Extract provided

Monday, July 7, 2008

WNU #953: Latin American Pride, Mexican Torture Training

Weekly News Update on the Americas
Issue #953, July 6, 2008

1. Latin America: Pride Marches Continue
2. Mexico: Cops Tape Torture Training
3. Mexico: Capital Market Union Wins
4. Colombia: Reactions on Freed Captives
5. Cuba: US Aid Caravan Reaches Havana
6. Links to alternative sources on: Chile, Paraguay, Bolivia, Peru, Colombia, Venezuela, Panama, Nicaragua, Mexico


ISSN#: 1084-922X. Weekly News Update on the Americas covers news from Latin America and the Caribbean, compiled and written from a progressive perspective. It has been published weekly by the Nicaragua Solidarity Network of Greater New York since 1990. For a subscription, write to weeklynewsupdate@gmail.com. It is
archived at
http://weeklynewsupdate.blogspot.com

*1. Latin America: Pride Marches Continue
A record 6,000 people celebrated the International Day for the Human Rights of Sexual Minorities--Pride Day--in Santiago, Chile, on June 28 with an eight-hour Cultural Event for Diversity and Non-Discrimination, held in the Plaza de Armas. The organizers reached out to other excluded groups, such as ethnic and religious minorities, immigrants, indigents, people with disabilities, HIV-positive people, and youths and women. Rolando Jiménez, president of the Homosexual Integration and Liberation Movement (Movilh), said one goal was to raise awareness among citizens so that in the upcoming municipal elections they would vote for candidates who don't discriminate.

About a thousand people took part in the Gay Pride March in Lima, Peru, on June 28. Argentines marched that day in La Rioja, Mar del Plata, and Buenos Aires. This year two Argentine cities held their first Lesbian Gay Bisexual Transgender Pride marches: Rosario on June 26 and Santa Fe on June 28. In Montevideo, Uruguay, various groups sponsored an event on June 28 to mark the 39th anniversary of the Stonewall Rebellion in New York City.

The largest Pride march in Brazil and probably in the world is held in Sao Paulo; this year's march took place on May 25. But Brasilia, Curitiba, Campinas, Alfenas, Fortaleza, Itajaí, Bahía and Sao Gonçalo held their Pride events the weekend of June 27-June 29. (AG (Actitud Gay) Magazine (Argentina) 6/29/08)

Thousands of Mexicans marched on June 28 in Mexico City's 30th Pride event. Juan Jacobo Hernández, director of the Sun Collective, remarked on the contrast with the tiny number of people who came out for the 1978 march. This year's mobilization included a political demand: for May 17 to be declared a National Day Against Homophobia. (La Jornada (Mexico) 6/29/08)

*2. Mexico: Cops Tape Torture Training
On June 30 El Heraldo de León, a newspaper based in León in the central Mexican state of Guanajuato, released two graphic videotapes showing police agents from León's Special Tactical Group (GET) torturing other agents during training sessions. The victims, who had reportedly volunteered, were subjected to a practice known as the tehuacanazo, in which mineral water is forced up the nose, and were threatened with the pocito, in which the subject's head is submerged in excrement. In one scene, a trainee collapses and throws up; another agent then pushes him into his own vomit.

Data provided
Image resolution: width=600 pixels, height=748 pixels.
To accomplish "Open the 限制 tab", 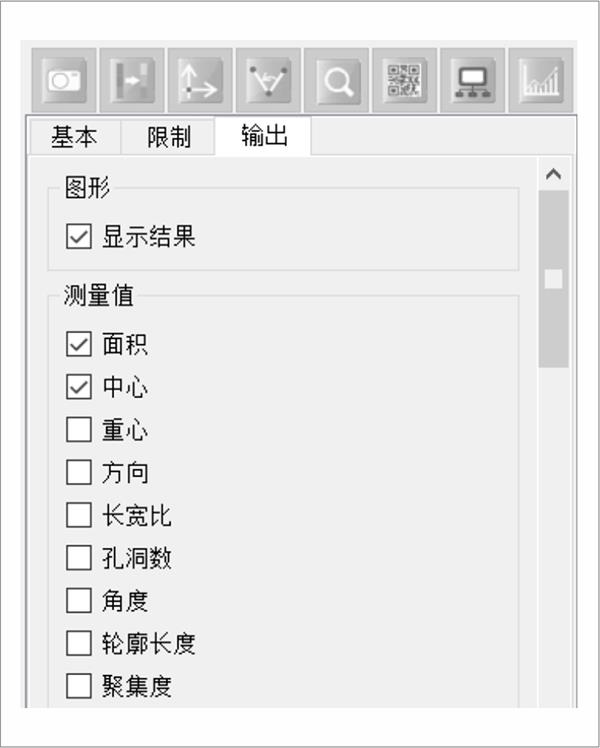I will point(168,137).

Task prompt
According to the news update, how many people celebrated Pride Day in Santiago, Chile, on June 28? The material shown after the news update comes from an unrelated source.

Written response
A record 6,000 people.